→ **Given instruction**
Reproduce word for word everything from the line containing "You are a computer-use" down to the line containing "Instruction: Click the", including both of those lines.

→ **Supplied records**
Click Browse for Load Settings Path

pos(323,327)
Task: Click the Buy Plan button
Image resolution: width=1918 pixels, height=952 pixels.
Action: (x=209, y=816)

* * *

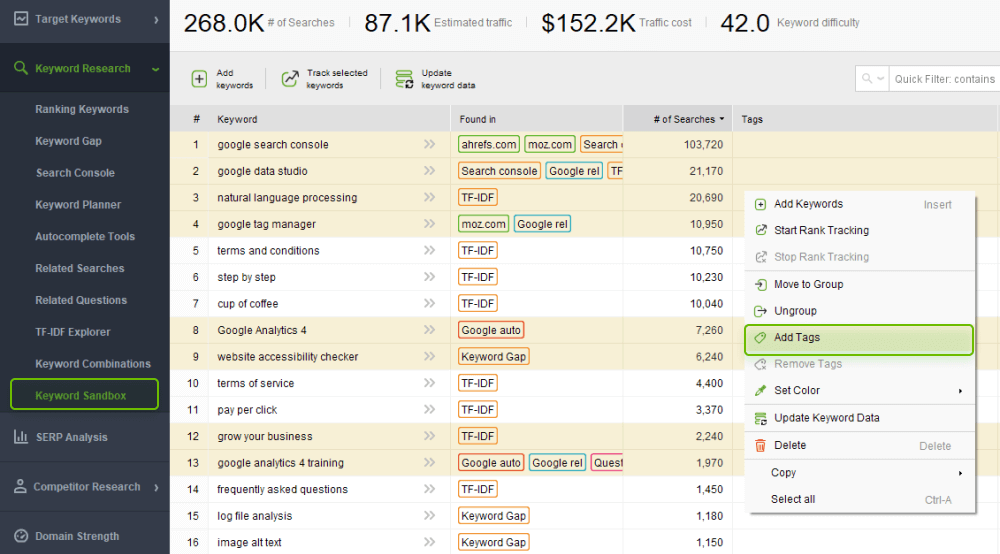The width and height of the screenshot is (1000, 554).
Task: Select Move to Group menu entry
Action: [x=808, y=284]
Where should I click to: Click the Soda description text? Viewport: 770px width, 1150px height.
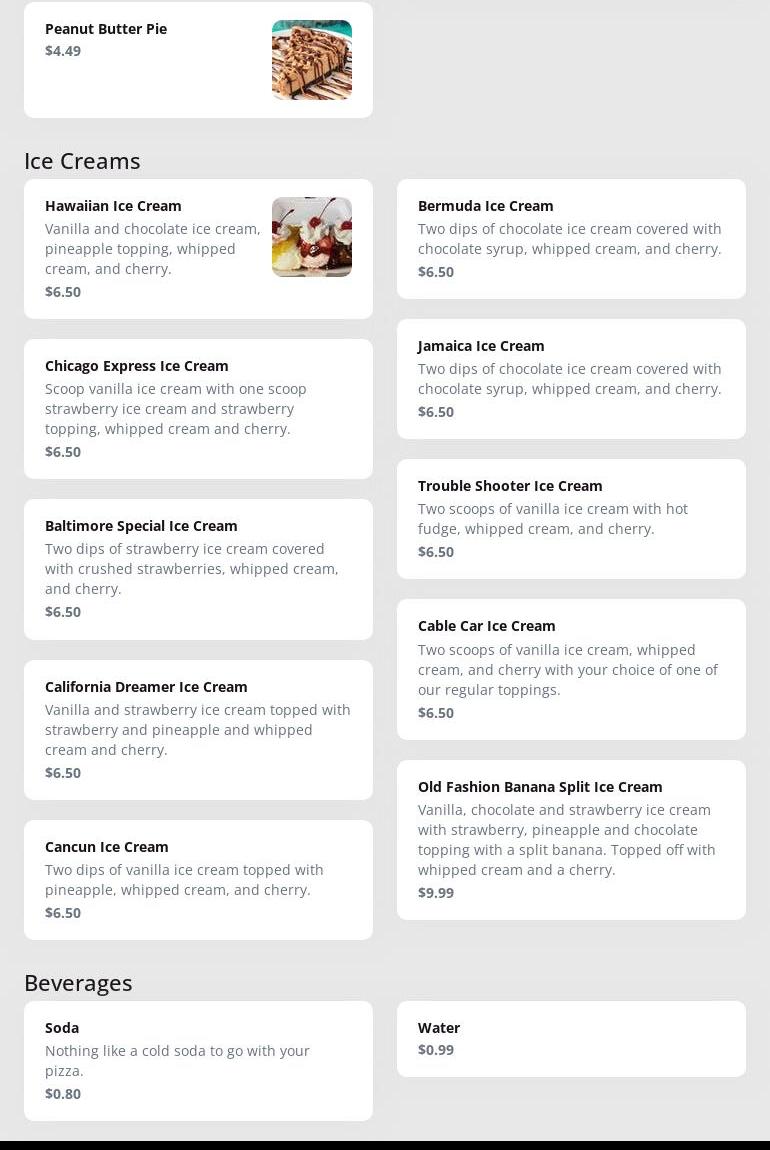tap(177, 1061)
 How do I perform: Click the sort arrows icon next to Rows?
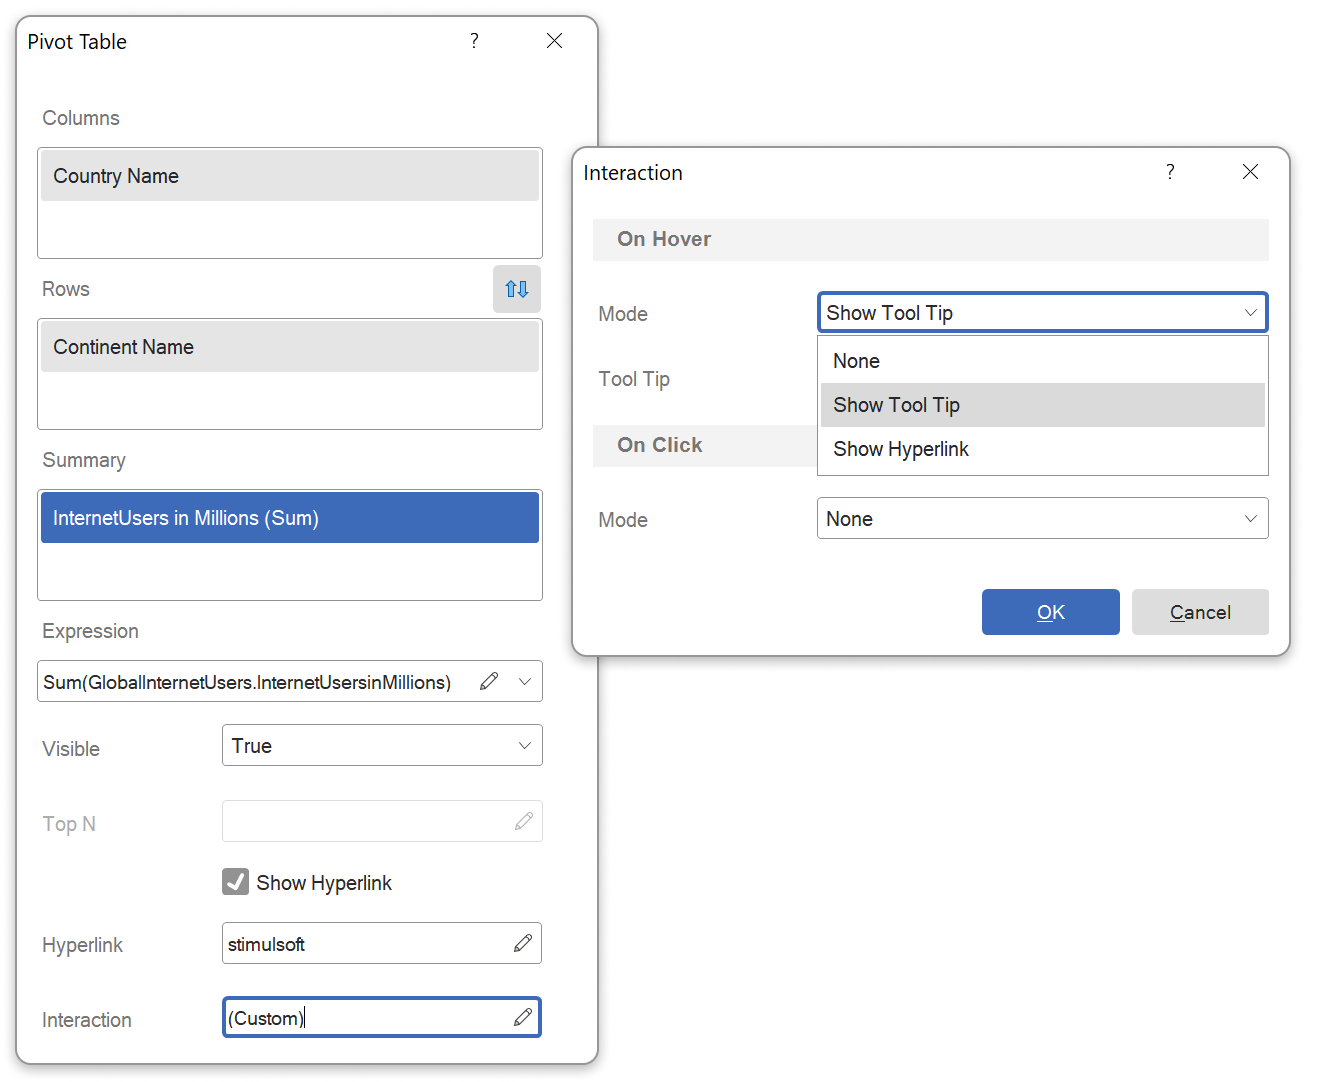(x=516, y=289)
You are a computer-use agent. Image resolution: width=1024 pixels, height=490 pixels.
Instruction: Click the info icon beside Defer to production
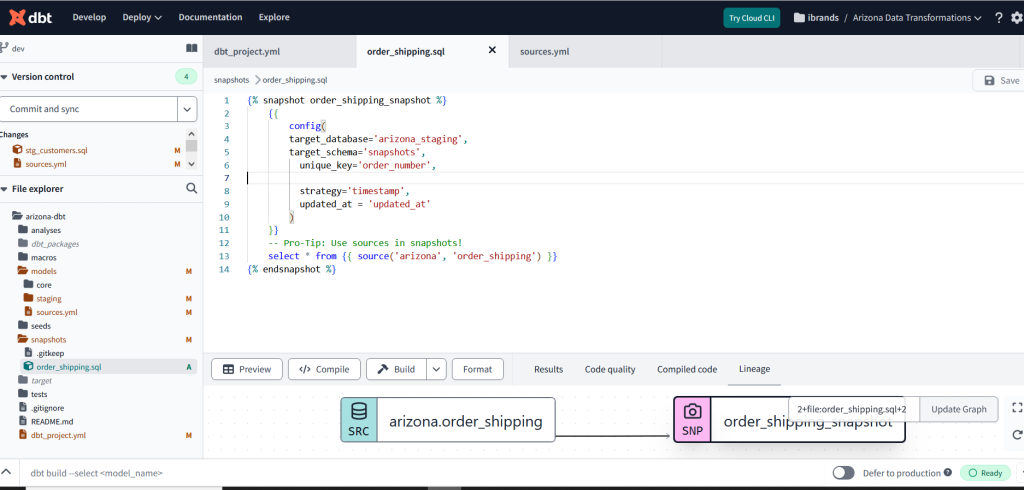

--

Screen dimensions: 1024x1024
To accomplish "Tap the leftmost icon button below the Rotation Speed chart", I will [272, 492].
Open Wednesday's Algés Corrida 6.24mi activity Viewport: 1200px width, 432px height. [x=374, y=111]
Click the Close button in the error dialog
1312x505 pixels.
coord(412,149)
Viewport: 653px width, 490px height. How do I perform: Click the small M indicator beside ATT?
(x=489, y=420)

→ **Expected output**
You are a computer-use agent. Image resolution: width=1024 pixels, height=490 pixels.
Instruction: Click the info icon beside Defer to production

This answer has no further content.